>> Start
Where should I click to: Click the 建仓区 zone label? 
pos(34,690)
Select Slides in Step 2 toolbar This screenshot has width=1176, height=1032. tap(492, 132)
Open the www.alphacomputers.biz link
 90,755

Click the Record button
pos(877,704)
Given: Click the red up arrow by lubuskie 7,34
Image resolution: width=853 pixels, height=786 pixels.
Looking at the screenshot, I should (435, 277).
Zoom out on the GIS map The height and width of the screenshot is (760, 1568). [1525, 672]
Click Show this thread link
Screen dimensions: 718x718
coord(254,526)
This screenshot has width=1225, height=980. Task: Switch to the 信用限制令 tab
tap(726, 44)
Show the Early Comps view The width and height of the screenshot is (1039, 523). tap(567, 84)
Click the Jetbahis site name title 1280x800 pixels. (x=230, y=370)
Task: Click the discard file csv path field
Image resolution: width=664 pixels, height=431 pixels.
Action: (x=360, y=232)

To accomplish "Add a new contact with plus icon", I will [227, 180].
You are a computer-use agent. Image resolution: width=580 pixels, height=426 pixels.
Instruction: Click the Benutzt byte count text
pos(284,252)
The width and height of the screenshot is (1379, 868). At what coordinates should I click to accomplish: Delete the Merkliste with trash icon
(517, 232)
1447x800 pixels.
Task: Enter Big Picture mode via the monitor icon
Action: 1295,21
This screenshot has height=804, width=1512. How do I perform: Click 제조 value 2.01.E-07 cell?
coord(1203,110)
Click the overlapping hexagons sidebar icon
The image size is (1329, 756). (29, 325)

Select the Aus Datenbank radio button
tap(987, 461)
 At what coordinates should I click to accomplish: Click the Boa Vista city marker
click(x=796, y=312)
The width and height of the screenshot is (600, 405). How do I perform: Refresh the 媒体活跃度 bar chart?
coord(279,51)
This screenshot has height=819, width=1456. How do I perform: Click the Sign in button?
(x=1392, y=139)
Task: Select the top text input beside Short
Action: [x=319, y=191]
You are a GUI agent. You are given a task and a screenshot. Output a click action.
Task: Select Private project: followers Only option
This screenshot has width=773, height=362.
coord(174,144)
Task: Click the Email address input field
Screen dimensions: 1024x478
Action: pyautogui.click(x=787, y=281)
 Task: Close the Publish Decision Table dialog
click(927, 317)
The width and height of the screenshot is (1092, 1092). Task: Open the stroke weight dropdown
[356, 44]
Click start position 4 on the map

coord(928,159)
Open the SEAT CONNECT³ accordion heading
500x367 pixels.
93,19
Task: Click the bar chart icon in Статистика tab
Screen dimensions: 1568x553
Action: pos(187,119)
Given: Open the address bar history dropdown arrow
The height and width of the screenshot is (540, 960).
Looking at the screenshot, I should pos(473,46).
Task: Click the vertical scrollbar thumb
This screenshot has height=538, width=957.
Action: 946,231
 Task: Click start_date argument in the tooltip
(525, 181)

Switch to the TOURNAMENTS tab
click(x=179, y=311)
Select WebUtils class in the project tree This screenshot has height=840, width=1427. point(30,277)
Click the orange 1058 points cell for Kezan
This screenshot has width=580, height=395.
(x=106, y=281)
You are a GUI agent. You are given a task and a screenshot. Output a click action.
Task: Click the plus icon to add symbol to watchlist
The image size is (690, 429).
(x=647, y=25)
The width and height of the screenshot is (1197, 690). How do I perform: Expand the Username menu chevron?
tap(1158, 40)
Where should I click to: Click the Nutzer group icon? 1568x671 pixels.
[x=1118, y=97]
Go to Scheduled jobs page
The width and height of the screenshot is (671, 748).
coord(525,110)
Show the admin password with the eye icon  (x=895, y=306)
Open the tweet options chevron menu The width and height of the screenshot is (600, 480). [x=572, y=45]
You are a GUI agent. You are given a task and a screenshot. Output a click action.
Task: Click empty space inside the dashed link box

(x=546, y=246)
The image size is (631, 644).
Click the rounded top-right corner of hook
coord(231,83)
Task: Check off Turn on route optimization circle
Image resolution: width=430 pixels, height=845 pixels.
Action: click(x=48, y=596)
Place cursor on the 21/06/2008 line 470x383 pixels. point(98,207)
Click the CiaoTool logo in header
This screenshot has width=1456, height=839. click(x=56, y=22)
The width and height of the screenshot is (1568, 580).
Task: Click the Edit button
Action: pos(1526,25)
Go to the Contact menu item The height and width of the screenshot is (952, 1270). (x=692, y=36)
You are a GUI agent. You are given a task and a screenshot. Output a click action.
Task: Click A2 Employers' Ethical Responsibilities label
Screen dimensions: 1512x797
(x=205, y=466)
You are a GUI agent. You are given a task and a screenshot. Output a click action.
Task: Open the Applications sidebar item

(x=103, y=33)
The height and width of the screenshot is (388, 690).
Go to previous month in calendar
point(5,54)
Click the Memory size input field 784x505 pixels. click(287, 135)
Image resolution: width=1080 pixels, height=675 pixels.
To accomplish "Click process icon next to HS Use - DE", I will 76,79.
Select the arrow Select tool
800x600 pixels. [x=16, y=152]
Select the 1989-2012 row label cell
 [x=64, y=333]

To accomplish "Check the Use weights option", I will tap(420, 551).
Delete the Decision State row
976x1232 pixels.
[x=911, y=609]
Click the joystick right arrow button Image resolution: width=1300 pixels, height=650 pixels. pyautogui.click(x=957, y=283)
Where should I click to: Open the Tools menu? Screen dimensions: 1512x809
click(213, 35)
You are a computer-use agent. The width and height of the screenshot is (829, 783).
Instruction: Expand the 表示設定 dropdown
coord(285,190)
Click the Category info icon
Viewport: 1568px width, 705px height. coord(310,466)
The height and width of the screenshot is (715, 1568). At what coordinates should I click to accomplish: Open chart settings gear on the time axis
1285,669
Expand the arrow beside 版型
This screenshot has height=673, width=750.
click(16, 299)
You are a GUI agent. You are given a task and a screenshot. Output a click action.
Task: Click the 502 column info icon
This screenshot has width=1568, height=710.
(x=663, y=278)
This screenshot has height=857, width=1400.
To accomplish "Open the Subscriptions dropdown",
>> End
### SET TASK
Recast every line of the data above as a JSON list of strings, one string per line, leaving out blank lines.

### WRITTEN RESPONSE
[
  "Where should I click to: Click the 建仓区 zone label? ",
  "pos(34,690)",
  "Select Slides in Step 2 toolbar This screenshot has width=1176, height=1032. tap(492, 132)",
  "Open the www.alphacomputers.biz link",
  " 90,755",
  "Click the Record button",
  "pos(877,704)",
  "Given: Click the red up arrow by lubuskie 7,34",
  "Image resolution: width=853 pixels, height=786 pixels.",
  "Looking at the screenshot, I should (435, 277).",
  "Zoom out on the GIS map The height and width of the screenshot is (760, 1568). [1525, 672]",
  "Click Show this thread link",
  "Screen dimensions: 718x718",
  "coord(254,526)",
  "This screenshot has width=1225, height=980. Task: Switch to the 信用限制令 tab",
  "tap(726, 44)",
  "Show the Early Comps view The width and height of the screenshot is (1039, 523). tap(567, 84)",
  "Click the Jetbahis site name title 1280x800 pixels. (x=230, y=370)",
  "Task: Click the discard file csv path field",
  "Image resolution: width=664 pixels, height=431 pixels.",
  "Action: (x=360, y=232)",
  "To accomplish \"Add a new contact with plus icon\", I will [227, 180].",
  "You are a computer-use agent. Image resolution: width=580 pixels, height=426 pixels.",
  "Instruction: Click the Benutzt byte count text",
  "pos(284,252)",
  "The width and height of the screenshot is (1379, 868). At what coordinates should I click to accomplish: Delete the Merkliste with trash icon",
  "(517, 232)",
  "1447x800 pixels.",
  "Task: Enter Big Picture mode via the monitor icon",
  "Action: 1295,21",
  "This screenshot has height=804, width=1512. How do I perform: Click 제조 value 2.01.E-07 cell?",
  "coord(1203,110)",
  "Click the overlapping hexagons sidebar icon",
  "The image size is (1329, 756). (29, 325)",
  "Select the Aus Datenbank radio button",
  "tap(987, 461)",
  " At what coordinates should I click to accomplish: Click the Boa Vista city marker",
  "click(x=796, y=312)",
  "The width and height of the screenshot is (600, 405). How do I perform: Refresh the 媒体活跃度 bar chart?",
  "coord(279,51)",
  "This screenshot has height=819, width=1456. How do I perform: Click the Sign in button?",
  "(x=1392, y=139)",
  "Task: Select the top text input beside Short",
  "Action: [x=319, y=191]",
  "You are a GUI agent. You are given a task and a screenshot. Output a click action.",
  "Task: Select Private project: followers Only option",
  "This screenshot has width=773, height=362.",
  "coord(174,144)",
  "Task: Click the Email address input field",
  "Screen dimensions: 1024x478",
  "Action: pyautogui.click(x=787, y=281)",
  " Task: Close the Publish Decision Table dialog",
  "click(927, 317)",
  "The width and height of the screenshot is (1092, 1092). Task: Open the stroke weight dropdown",
  "[356, 44]",
  "Click start position 4 on the map",
  "coord(928,159)",
  "Open the SEAT CONNECT³ accordion heading",
  "500x367 pixels.",
  "93,19",
  "Task: Click the bar chart icon in Статистика tab",
  "Screen dimensions: 1568x553",
  "Action: pos(187,119)",
  "Given: Open the address bar history dropdown arrow",
  "The height and width of the screenshot is (540, 960).",
  "Looking at the screenshot, I should pos(473,46).",
  "Task: Click the vertical scrollbar thumb",
  "This screenshot has height=538, width=957.",
  "Action: 946,231",
  " Task: Click start_date argument in the tooltip",
  "(525, 181)",
  "Switch to the TOURNAMENTS tab",
  "click(x=179, y=311)",
  "Select WebUtils class in the project tree This screenshot has height=840, width=1427. point(30,277)",
  "Click the orange 1058 points cell for Kezan",
  "This screenshot has width=580, height=395.",
  "(x=106, y=281)",
  "You are a GUI agent. You are given a task and a screenshot. Output a click action.",
  "Task: Click the plus icon to add symbol to watchlist",
  "The image size is (690, 429).",
  "(x=647, y=25)",
  "The width and height of the screenshot is (1197, 690). How do I perform: Expand the Username menu chevron?",
  "tap(1158, 40)",
  "Where should I click to: Click the Nutzer group icon? 1568x671 pixels.",
  "[x=1118, y=97]",
  "Go to Scheduled jobs page",
  "The width and height of the screenshot is (671, 748).",
  "coord(525,110)",
  "Show the admin password with the eye icon  (x=895, y=306)",
  "Open the tweet options chevron menu The width and height of the screenshot is (600, 480). [x=572, y=45]",
  "You are a GUI agent. You are given a task and a screenshot. Output a click action.",
  "Task: Click empty space inside the dashed link box",
  "(x=546, y=246)",
  "The image size is (631, 644).",
  "Click the rounded top-right corner of hook",
  "coord(231,83)",
  "Task: Check off Turn on route optimization circle",
  "Image resolution: width=430 pixels, height=845 pixels.",
  "Action: click(x=48, y=596)",
  "Place cursor on the 21/06/2008 line 470x383 pixels. point(98,207)",
  "Click the CiaoTool logo in header",
  "This screenshot has width=1456, height=839. click(x=56, y=22)",
  "The width and height of the screenshot is (1568, 580).",
  "Task: Click the Edit button",
  "Action: pos(1526,25)",
  "Go to the Contact menu item The height and width of the screenshot is (952, 1270). (x=692, y=36)",
  "You are a GUI agent. You are given a task and a screenshot. Output a click action.",
  "Task: Click A2 Employers' Ethical Responsibilities label",
  "Screen dimensions: 1512x797",
  "(x=205, y=466)",
  "You are a GUI agent. You are given a task and a screenshot. Output a click action.",
  "Task: Open the Applications sidebar item",
  "(x=103, y=33)",
  "The height and width of the screenshot is (388, 690).",
  "Go to previous month in calendar",
  "point(5,54)",
  "Click the Memory size input field 784x505 pixels. click(287, 135)",
  "Image resolution: width=1080 pixels, height=675 pixels.",
  "To accomplish \"Click process icon next to HS Use - DE\", I will 76,79.",
  "Select the arrow Select tool",
  "800x600 pixels. [x=16, y=152]",
  "Select the 1989-2012 row label cell",
  " [x=64, y=333]",
  "To accomplish \"Check the Use weights option\", I will tap(420, 551).",
  "Delete the Decision State row",
  "976x1232 pixels.",
  "[x=911, y=609]",
  "Click the joystick right arrow button Image resolution: width=1300 pixels, height=650 pixels. pyautogui.click(x=957, y=283)",
  "Where should I click to: Open the Tools menu? Screen dimensions: 1512x809",
  "click(213, 35)",
  "You are a computer-use agent. The width and height of the screenshot is (829, 783).",
  "Instruction: Expand the 表示設定 dropdown",
  "coord(285,190)",
  "Click the Category info icon",
  "Viewport: 1568px width, 705px height. coord(310,466)",
  "The height and width of the screenshot is (715, 1568). At what coordinates should I click to accomplish: Open chart settings gear on the time axis",
  "1285,669",
  "Expand the arrow beside 版型",
  "This screenshot has height=673, width=750.",
  "click(16, 299)",
  "You are a GUI agent. You are given a task and a screenshot. Output a click action.",
  "Task: Click the 502 column info icon",
  "This screenshot has width=1568, height=710.",
  "(x=663, y=278)",
  "This screenshot has height=857, width=1400.",
  "To accomplish \"Open the Subscriptions dropdown\","
]